All we have to provide is documentation and identification, all of which
exists in quadruplicate. As I see it, you
have no choice in this matter, Dr. Baird.”
“Wait a minute.
No one ever told me this was a Department of System Security
program. What does the DOSS have to do
with alien contact protocol and this research?”
“A slight misunderstanding, I’m sure.”
“I can’t believe I’m hearing this. Charges?
Prison? Correct me if I’m wrong,
but you represent the World Federated Government’s military wing, right?”
“And, the last time I checked, I was still a civilian
with all my rights intact.”
“Then why are you strong-arming me by inventing crimes
that haven’t been committed and threatening me with what might happen to me in…in
“Dr. Baird, please, listen carefully to what we want
from you one more time, and think about it again—seriously. This is what you have been working for, what
you have been hoping for, and now you have a chance to be the first human being
to communicate with a genuine alien intelligence. Aliens, Dr. Baird, instead of playful fish
and human wannabe monkeys.”
“They’re not fish, they’re—oh, hell. What’s the use? Gen—Admiral, I’m not an astronaut. I don’t want to go into space, and less to
Mars. Significant advances in the
applied techniques to establish first contact communication with alien species
have been made here. We need to continue
that work—without interruption. I can
teach one of your real space people how to employ those techniques and—”
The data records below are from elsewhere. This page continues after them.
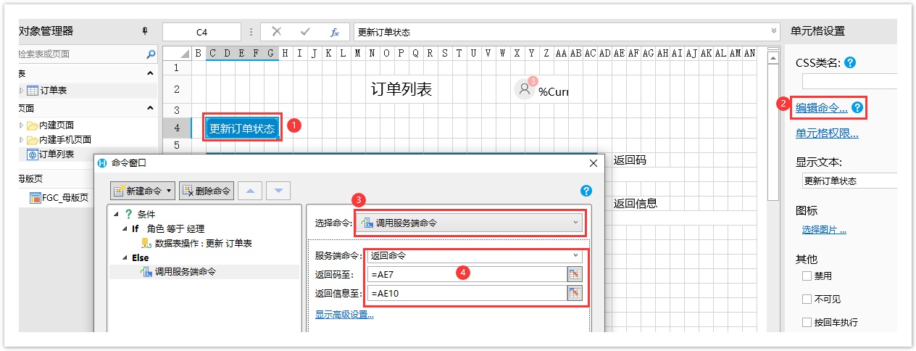916x351 pixels.
Task: Open the 编辑命令... link
Action: point(821,108)
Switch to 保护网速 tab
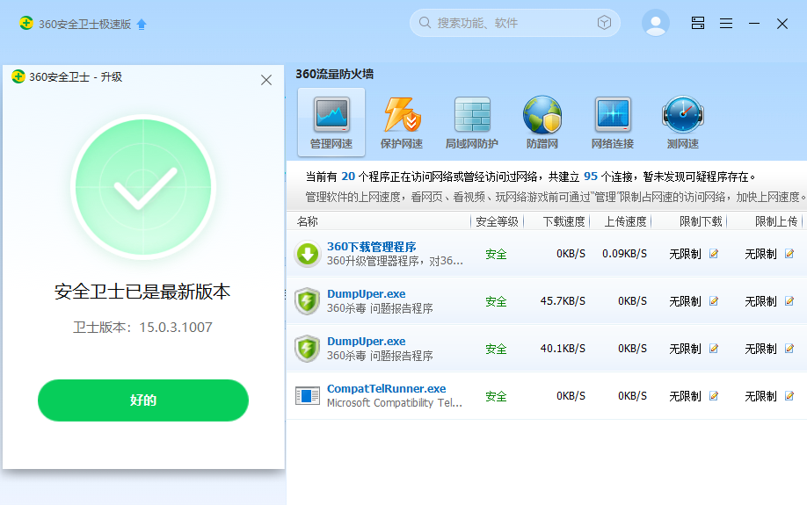Image resolution: width=807 pixels, height=505 pixels. 402,122
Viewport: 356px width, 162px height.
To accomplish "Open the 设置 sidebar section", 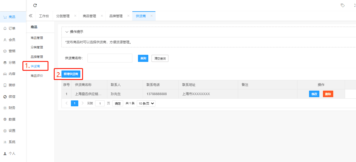I will (x=12, y=131).
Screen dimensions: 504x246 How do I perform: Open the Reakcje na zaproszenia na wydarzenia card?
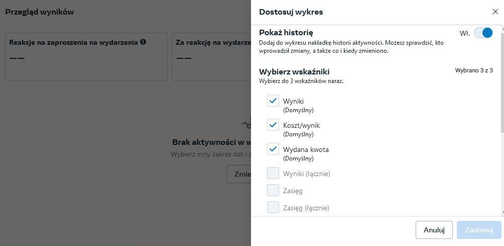pos(86,57)

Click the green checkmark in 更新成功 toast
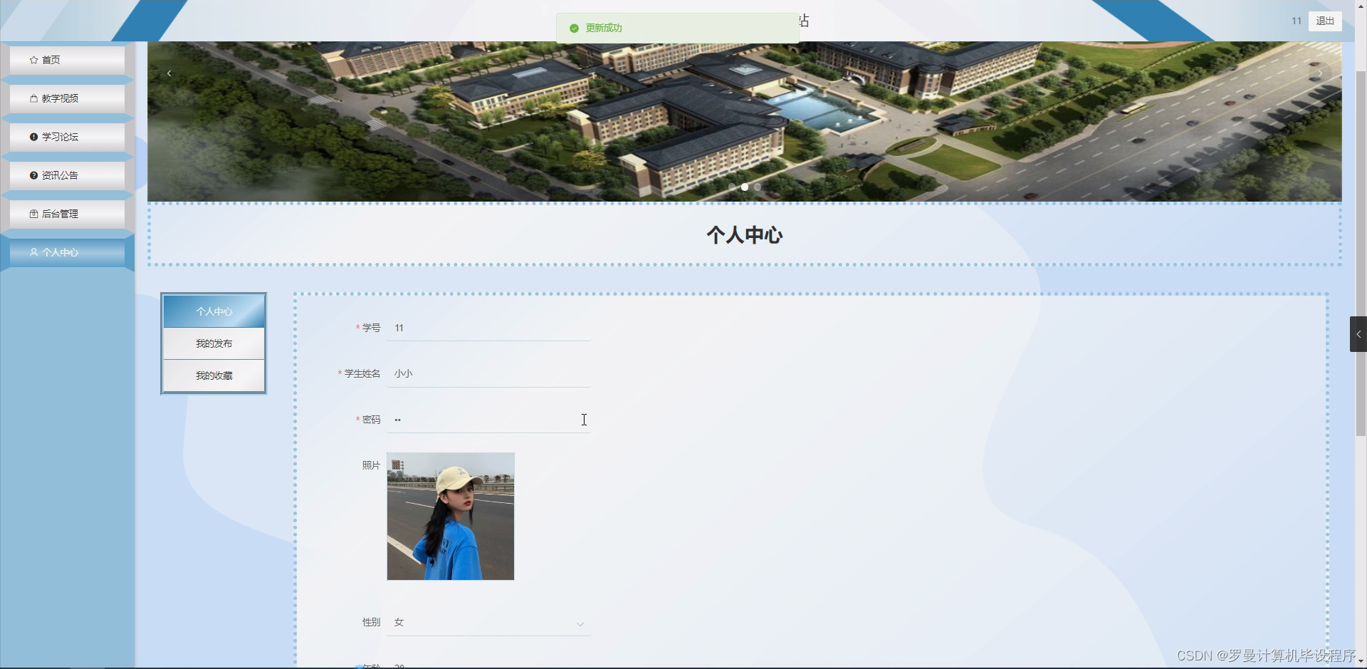coord(574,28)
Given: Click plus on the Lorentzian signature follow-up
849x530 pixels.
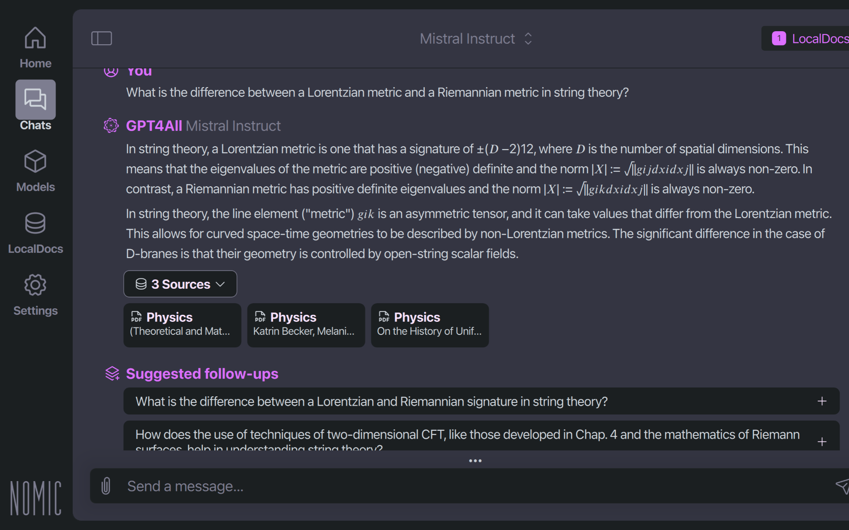Looking at the screenshot, I should point(822,401).
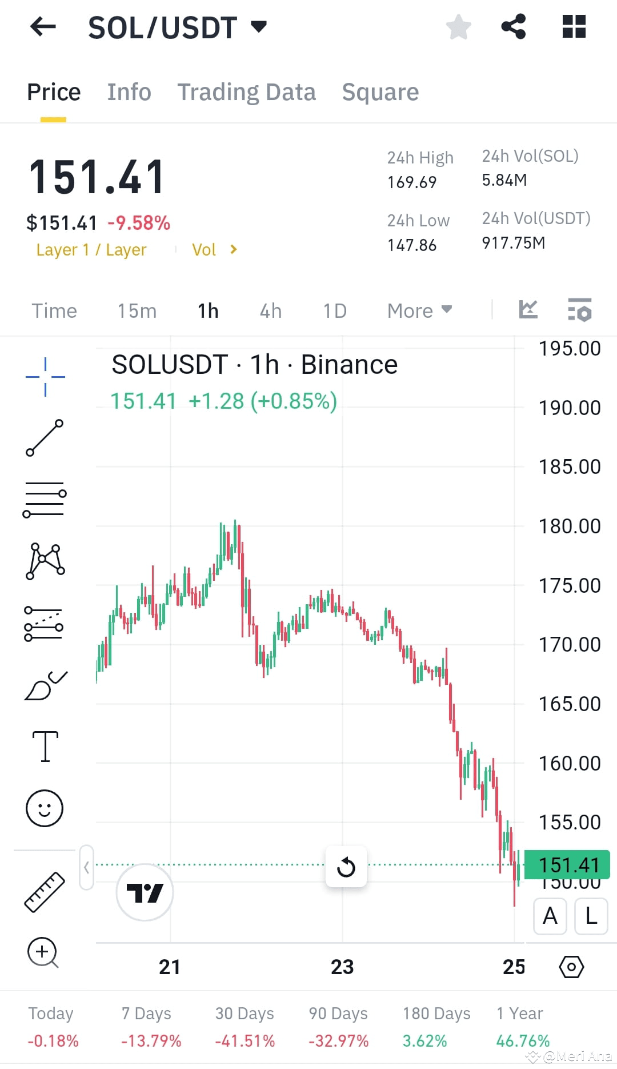Select the text annotation tool
Viewport: 617px width, 1069px height.
pos(44,746)
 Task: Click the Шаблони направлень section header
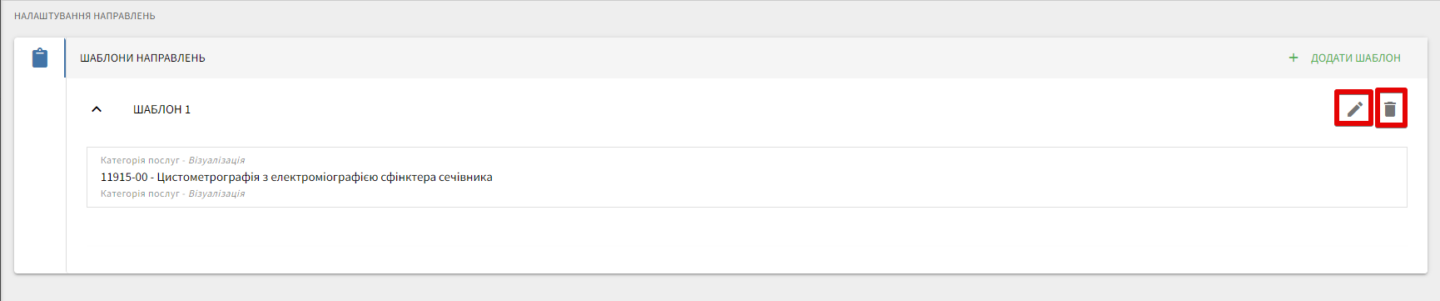pos(142,58)
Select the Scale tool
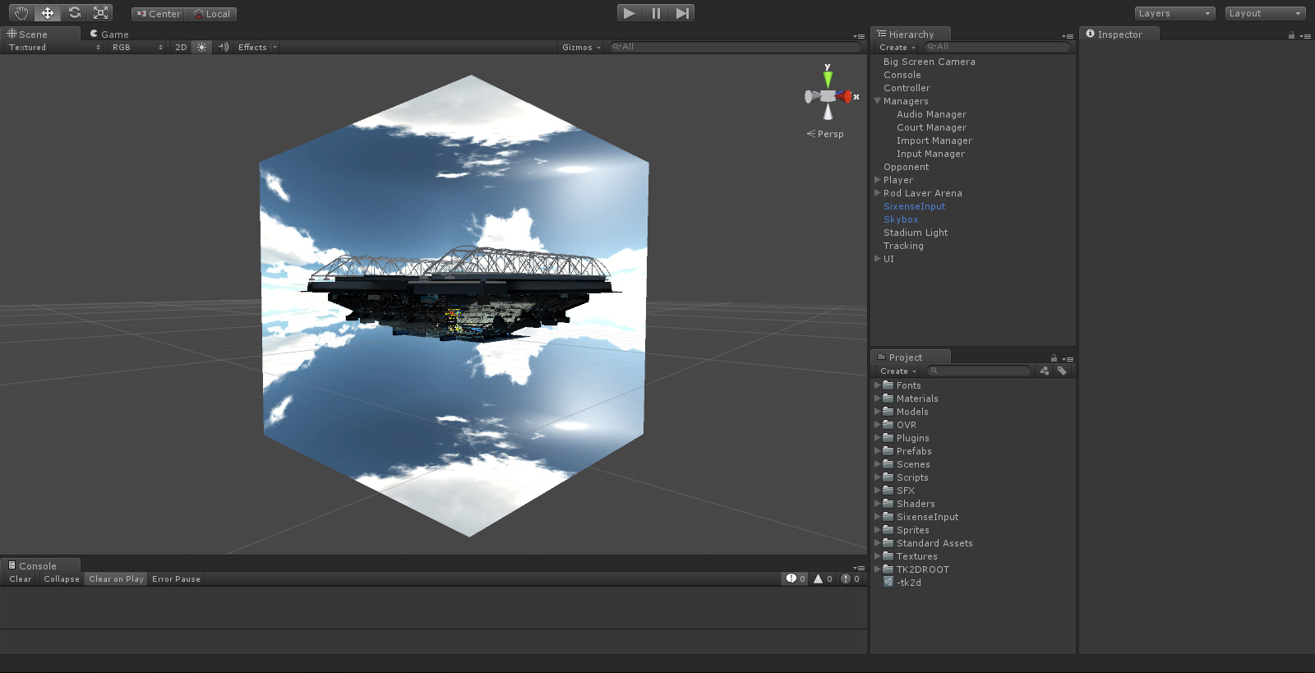The image size is (1315, 673). tap(100, 13)
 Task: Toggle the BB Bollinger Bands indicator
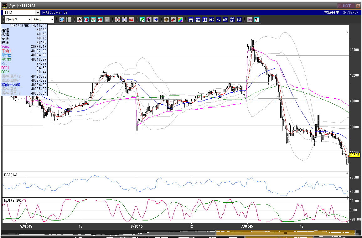(204, 20)
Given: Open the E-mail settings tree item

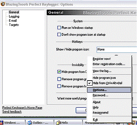Looking at the screenshot, I should (13, 21).
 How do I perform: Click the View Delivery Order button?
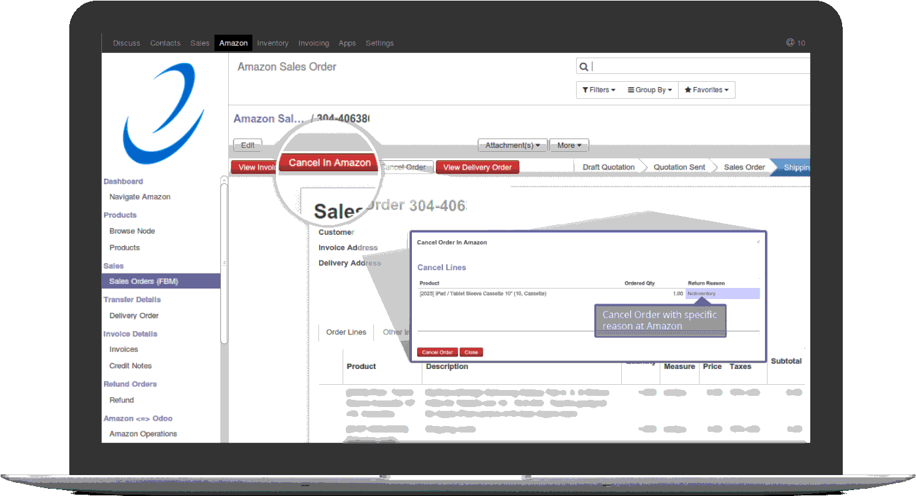pos(477,167)
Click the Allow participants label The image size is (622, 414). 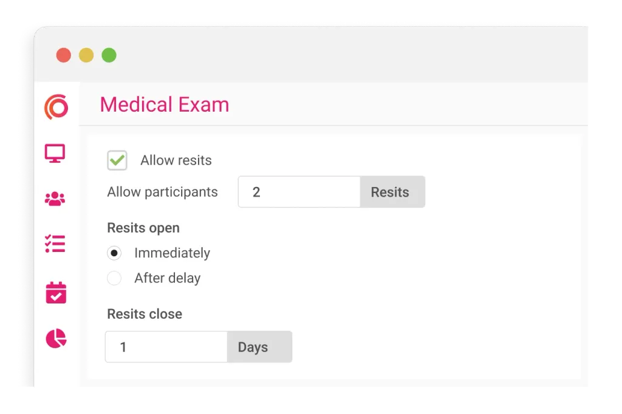coord(162,192)
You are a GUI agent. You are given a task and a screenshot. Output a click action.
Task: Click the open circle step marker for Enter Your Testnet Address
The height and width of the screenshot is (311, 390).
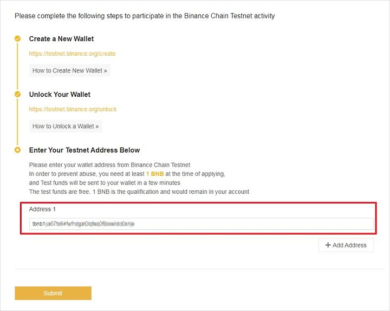pos(17,150)
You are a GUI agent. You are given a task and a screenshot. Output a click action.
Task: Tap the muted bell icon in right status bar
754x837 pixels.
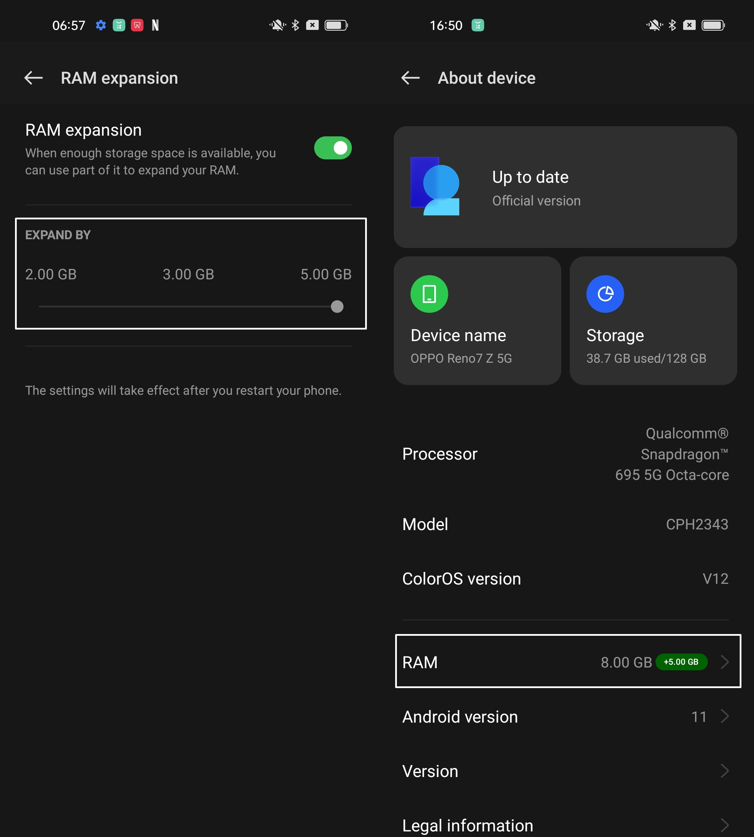(655, 25)
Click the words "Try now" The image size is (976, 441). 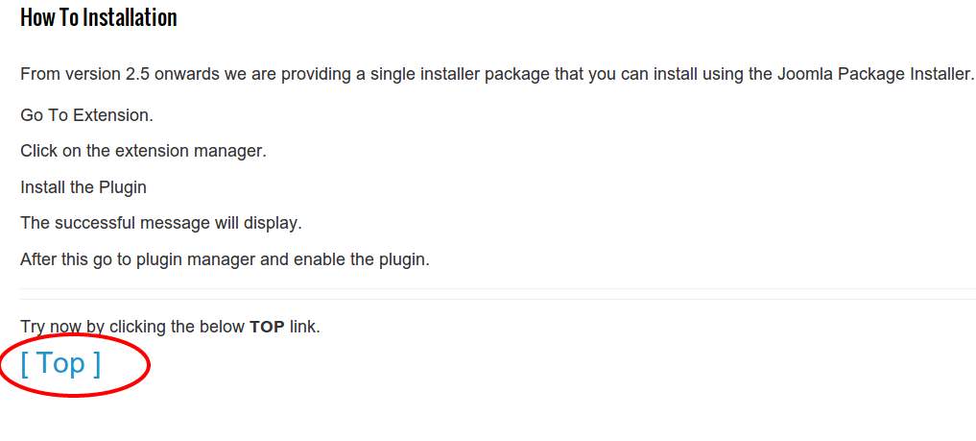(51, 327)
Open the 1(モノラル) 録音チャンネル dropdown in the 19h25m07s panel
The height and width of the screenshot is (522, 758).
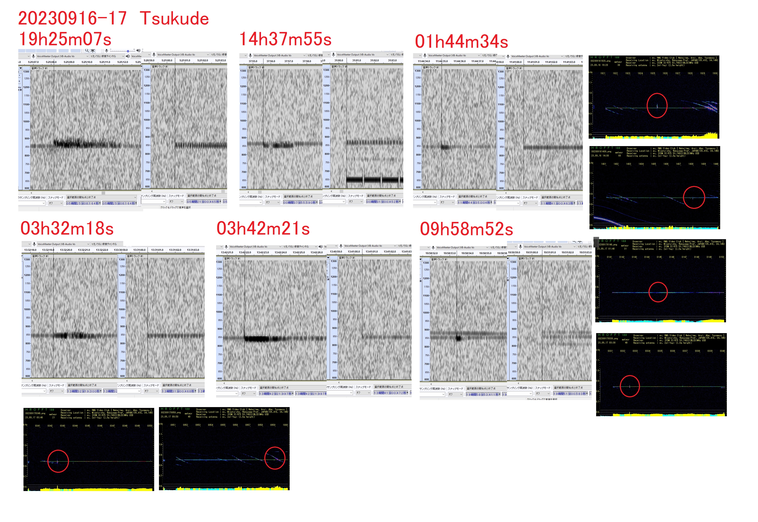point(107,56)
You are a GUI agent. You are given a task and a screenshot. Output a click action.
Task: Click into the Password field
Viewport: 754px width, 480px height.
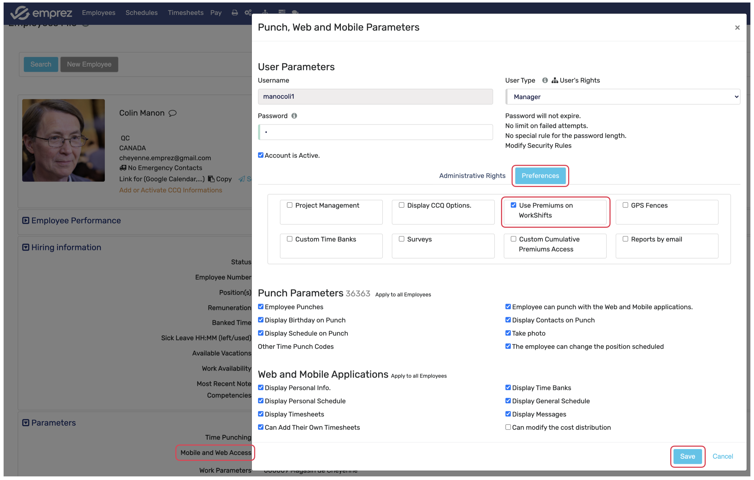coord(375,132)

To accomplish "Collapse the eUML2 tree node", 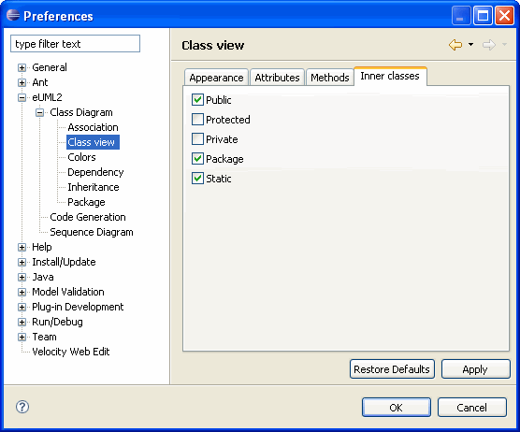I will coord(22,97).
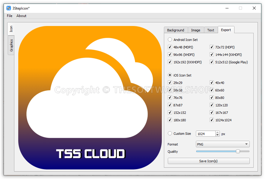Open the About menu

pyautogui.click(x=22, y=16)
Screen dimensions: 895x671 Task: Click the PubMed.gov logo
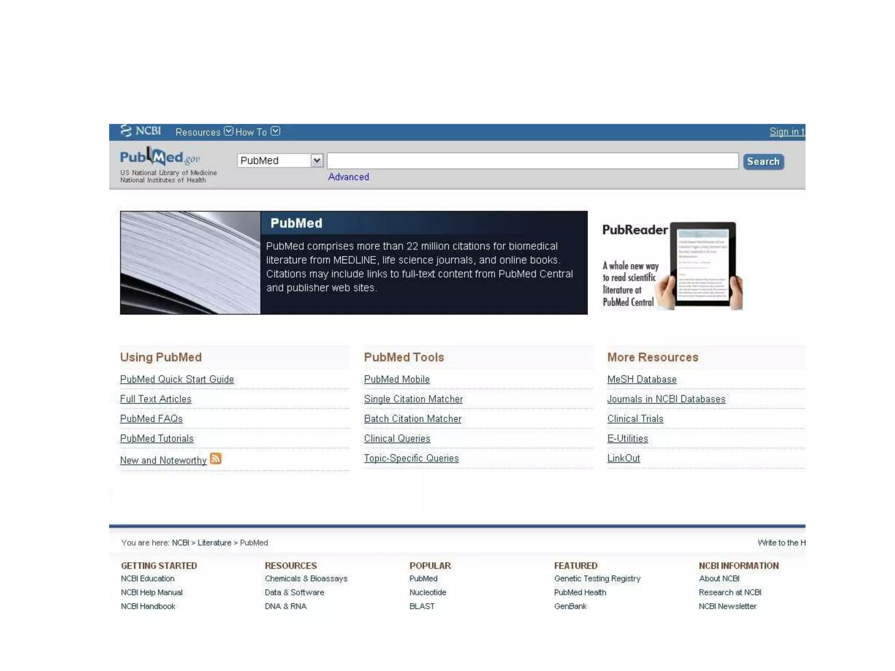(x=160, y=157)
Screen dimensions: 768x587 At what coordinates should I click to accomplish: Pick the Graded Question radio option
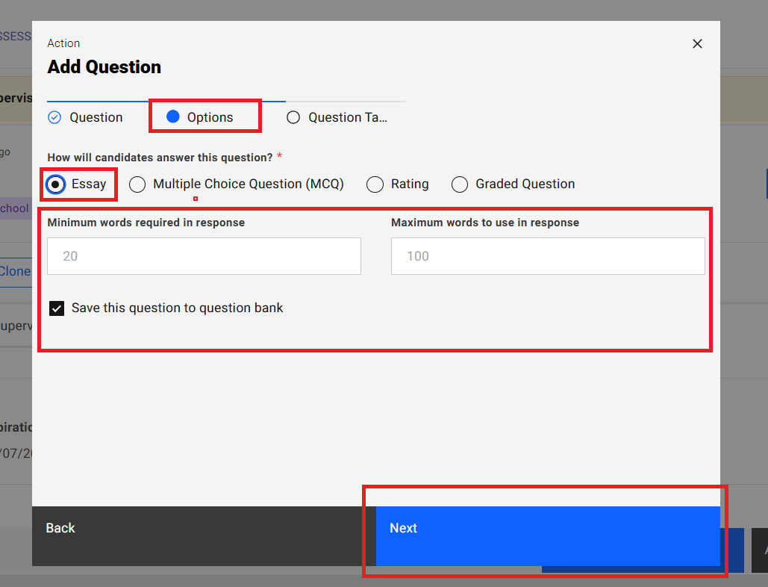point(460,184)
“Obviously you still don’t understand, Dr. Baird. The instant I told you about our…little
problem, you became part of our organization—our program. You are and have been living and working
under the DOSS organization’s protection and support, so to speak, with the
approval and understanding of the Earth Allied Council. The information you now have is critical to
System Security as the Earth Allied Council interprets it and that places you
in a delicate spot. You are considered a
part of—property—of the WFG and operating under the auspices of the DOSS and
EAC. You will not be allowed to return
to your—How can I say this?—business as usual.”
“This is insane.”
“Listen, Dr. Baird.
You will not enjoy the free access to the public you have had until the
situation out there is resolved, if you are given access at all. That will depend to a great extent on how
this all turns out and how much you cooperate.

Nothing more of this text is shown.